Exercise prompt: Copy every one of the following entries word for word, with nothing changed.

Data in this exercise:

---

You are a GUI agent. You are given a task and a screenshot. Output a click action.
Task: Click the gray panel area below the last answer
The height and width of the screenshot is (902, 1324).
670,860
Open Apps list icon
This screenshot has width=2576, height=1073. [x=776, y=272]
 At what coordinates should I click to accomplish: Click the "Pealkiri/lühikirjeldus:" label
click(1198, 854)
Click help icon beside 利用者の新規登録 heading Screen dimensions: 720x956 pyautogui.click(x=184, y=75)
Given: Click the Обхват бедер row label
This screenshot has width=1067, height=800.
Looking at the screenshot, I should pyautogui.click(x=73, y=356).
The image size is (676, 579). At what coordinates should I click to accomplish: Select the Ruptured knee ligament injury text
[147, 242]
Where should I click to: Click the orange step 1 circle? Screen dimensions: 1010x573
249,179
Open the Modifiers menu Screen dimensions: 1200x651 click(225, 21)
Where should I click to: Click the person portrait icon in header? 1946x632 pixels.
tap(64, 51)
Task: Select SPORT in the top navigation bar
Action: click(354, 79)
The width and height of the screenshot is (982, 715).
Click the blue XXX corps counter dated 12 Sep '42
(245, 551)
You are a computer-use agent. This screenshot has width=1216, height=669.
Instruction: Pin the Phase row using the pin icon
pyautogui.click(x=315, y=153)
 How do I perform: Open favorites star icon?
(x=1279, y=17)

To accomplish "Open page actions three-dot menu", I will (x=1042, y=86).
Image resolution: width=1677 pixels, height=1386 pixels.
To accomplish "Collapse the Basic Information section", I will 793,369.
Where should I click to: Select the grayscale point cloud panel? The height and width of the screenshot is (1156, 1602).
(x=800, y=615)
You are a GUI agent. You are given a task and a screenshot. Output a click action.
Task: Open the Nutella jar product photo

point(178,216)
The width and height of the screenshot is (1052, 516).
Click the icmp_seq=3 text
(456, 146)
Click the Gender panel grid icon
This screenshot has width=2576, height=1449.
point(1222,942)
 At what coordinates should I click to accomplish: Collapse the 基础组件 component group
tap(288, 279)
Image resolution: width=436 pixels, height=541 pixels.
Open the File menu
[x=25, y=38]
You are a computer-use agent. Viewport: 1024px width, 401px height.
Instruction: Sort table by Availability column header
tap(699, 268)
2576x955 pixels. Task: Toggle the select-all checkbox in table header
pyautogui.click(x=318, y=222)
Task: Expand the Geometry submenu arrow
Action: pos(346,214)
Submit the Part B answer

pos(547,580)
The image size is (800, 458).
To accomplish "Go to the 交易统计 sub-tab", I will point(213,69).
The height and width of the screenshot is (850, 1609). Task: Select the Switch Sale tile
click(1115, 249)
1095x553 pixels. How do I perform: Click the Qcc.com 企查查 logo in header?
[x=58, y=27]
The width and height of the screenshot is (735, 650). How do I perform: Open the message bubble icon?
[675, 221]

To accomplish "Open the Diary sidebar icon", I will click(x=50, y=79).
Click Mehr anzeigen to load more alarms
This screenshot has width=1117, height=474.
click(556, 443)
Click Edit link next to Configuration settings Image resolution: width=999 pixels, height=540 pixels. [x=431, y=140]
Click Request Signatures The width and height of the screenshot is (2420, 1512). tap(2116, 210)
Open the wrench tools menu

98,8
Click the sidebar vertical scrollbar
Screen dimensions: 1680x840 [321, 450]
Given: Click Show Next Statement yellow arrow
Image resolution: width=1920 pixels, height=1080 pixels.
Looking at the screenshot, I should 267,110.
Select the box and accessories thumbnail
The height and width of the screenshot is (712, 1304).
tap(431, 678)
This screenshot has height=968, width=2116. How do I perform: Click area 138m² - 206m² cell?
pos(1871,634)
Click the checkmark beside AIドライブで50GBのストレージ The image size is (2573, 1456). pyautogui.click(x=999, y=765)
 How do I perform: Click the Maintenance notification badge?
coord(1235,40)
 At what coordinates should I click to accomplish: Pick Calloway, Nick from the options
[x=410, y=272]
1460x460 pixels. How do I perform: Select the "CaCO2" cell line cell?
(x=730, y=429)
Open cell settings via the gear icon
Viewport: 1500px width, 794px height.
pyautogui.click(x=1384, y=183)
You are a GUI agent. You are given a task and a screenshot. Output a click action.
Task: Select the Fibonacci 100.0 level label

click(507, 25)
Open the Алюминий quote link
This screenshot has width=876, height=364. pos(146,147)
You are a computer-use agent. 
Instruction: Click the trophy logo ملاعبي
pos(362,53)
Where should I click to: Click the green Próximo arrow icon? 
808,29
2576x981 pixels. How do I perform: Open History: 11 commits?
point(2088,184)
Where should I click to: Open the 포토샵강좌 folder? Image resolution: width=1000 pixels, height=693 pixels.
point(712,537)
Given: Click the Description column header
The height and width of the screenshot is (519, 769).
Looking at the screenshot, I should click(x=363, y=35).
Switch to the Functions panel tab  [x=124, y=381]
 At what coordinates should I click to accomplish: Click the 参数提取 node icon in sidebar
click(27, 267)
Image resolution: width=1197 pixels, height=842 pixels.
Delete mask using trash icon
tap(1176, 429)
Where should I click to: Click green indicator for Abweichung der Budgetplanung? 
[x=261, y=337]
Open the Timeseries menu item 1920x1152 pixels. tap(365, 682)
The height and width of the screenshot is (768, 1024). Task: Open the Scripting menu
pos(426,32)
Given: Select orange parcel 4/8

---

Output of the task:
You are a GUI agent. You are given a task and a screenshot. Output a click action.
Task: Click the gray panel area below the last answer
The height and width of the screenshot is (902, 1324).
670,860
Open Apps list icon
This screenshot has width=2576, height=1073. [x=776, y=272]
 At what coordinates should I click to accomplish: Click the "Pealkiri/lühikirjeldus:" label
click(1198, 854)
Click help icon beside 利用者の新規登録 heading Screen dimensions: 720x956 pyautogui.click(x=184, y=75)
Given: Click the Обхват бедер row label
This screenshot has width=1067, height=800.
Looking at the screenshot, I should pyautogui.click(x=73, y=356).
The image size is (676, 579). At what coordinates should I click to accomplish: Select the Ruptured knee ligament injury text
[147, 242]
Where should I click to: Click the orange step 1 circle? Screen dimensions: 1010x573
249,179
Open the Modifiers menu Screen dimensions: 1200x651 click(225, 21)
Where should I click to: Click the person portrait icon in header? 1946x632 pixels.
tap(64, 51)
Task: Select SPORT in the top navigation bar
Action: click(354, 79)
The width and height of the screenshot is (982, 715).
Click the blue XXX corps counter dated 12 Sep '42
(245, 551)
You are a computer-use agent. This screenshot has width=1216, height=669.
Instruction: Pin the Phase row using the pin icon
pyautogui.click(x=315, y=153)
 How do I perform: Open favorites star icon?
(x=1279, y=17)

To accomplish "Open page actions three-dot menu", I will (x=1042, y=86).
Image resolution: width=1677 pixels, height=1386 pixels.
To accomplish "Collapse the Basic Information section", I will 793,369.
Where should I click to: Select the grayscale point cloud panel? The height and width of the screenshot is (1156, 1602).
(x=800, y=615)
You are a GUI agent. You are given a task and a screenshot. Output a click action.
Task: Open the Nutella jar product photo

point(178,216)
The width and height of the screenshot is (1052, 516).
Click the icmp_seq=3 text
(456, 146)
Click the Gender panel grid icon
This screenshot has width=2576, height=1449.
point(1222,942)
 At what coordinates should I click to accomplish: Collapse the 基础组件 component group
tap(288, 279)
Image resolution: width=436 pixels, height=541 pixels.
Open the File menu
[x=25, y=38]
You are a computer-use agent. Viewport: 1024px width, 401px height.
Instruction: Sort table by Availability column header
tap(699, 268)
2576x955 pixels. Task: Toggle the select-all checkbox in table header
pyautogui.click(x=318, y=222)
Task: Expand the Geometry submenu arrow
Action: pos(346,214)
Submit the Part B answer

pos(547,580)
The image size is (800, 458).
To accomplish "Go to the 交易统计 sub-tab", I will point(213,69).
The height and width of the screenshot is (850, 1609). Task: Select the Switch Sale tile
click(1115, 249)
1095x553 pixels. How do I perform: Click the Qcc.com 企查查 logo in header?
[x=58, y=27]
The width and height of the screenshot is (735, 650). How do I perform: Open the message bubble icon?
[675, 221]

To accomplish "Open the Diary sidebar icon", I will click(x=50, y=79).
Click Mehr anzeigen to load more alarms
This screenshot has width=1117, height=474.
click(556, 443)
Click Edit link next to Configuration settings Image resolution: width=999 pixels, height=540 pixels. [x=431, y=140]
Click Request Signatures The width and height of the screenshot is (2420, 1512). tap(2116, 210)
Open the wrench tools menu

98,8
Click the sidebar vertical scrollbar
Screen dimensions: 1680x840 [321, 450]
Given: Click Show Next Statement yellow arrow
Image resolution: width=1920 pixels, height=1080 pixels.
Looking at the screenshot, I should 267,110.
Select the box and accessories thumbnail
The height and width of the screenshot is (712, 1304).
tap(431, 678)
This screenshot has height=968, width=2116. How do I perform: Click area 138m² - 206m² cell?
pos(1871,634)
Click the checkmark beside AIドライブで50GBのストレージ The image size is (2573, 1456). pyautogui.click(x=999, y=765)
 How do I perform: Click the Maintenance notification badge?
coord(1235,40)
 At what coordinates should I click to accomplish: Pick Calloway, Nick from the options
[x=410, y=272]
1460x460 pixels. How do I perform: Select the "CaCO2" cell line cell?
(x=730, y=429)
Open cell settings via the gear icon
Viewport: 1500px width, 794px height.
pyautogui.click(x=1384, y=183)
You are a GUI agent. You are given a task and a screenshot. Output a click action.
Task: Select the Fibonacci 100.0 level label

click(507, 25)
Open the Алюминий quote link
This screenshot has width=876, height=364. pos(146,147)
You are a computer-use agent. 
Instruction: Click the trophy logo ملاعبي
pos(362,53)
Where should I click to: Click the green Próximo arrow icon? 
808,29
2576x981 pixels. How do I perform: Open History: 11 commits?
point(2088,184)
Where should I click to: Open the 포토샵강좌 folder? Image resolution: width=1000 pixels, height=693 pixels.
point(712,537)
Given: Click the Description column header
The height and width of the screenshot is (519, 769).
Looking at the screenshot, I should click(x=363, y=35).
Switch to the Functions panel tab  [x=124, y=381]
 At what coordinates should I click to accomplish: Click the 参数提取 node icon in sidebar
click(27, 267)
Image resolution: width=1197 pixels, height=842 pixels.
Delete mask using trash icon
tap(1176, 429)
Where should I click to: Click green indicator for Abweichung der Budgetplanung? 
[x=261, y=337]
Open the Timeseries menu item 1920x1152 pixels. tap(365, 682)
The height and width of the screenshot is (768, 1024). Task: Open the Scripting menu
pos(426,32)
Given: Select orange parcel 4/8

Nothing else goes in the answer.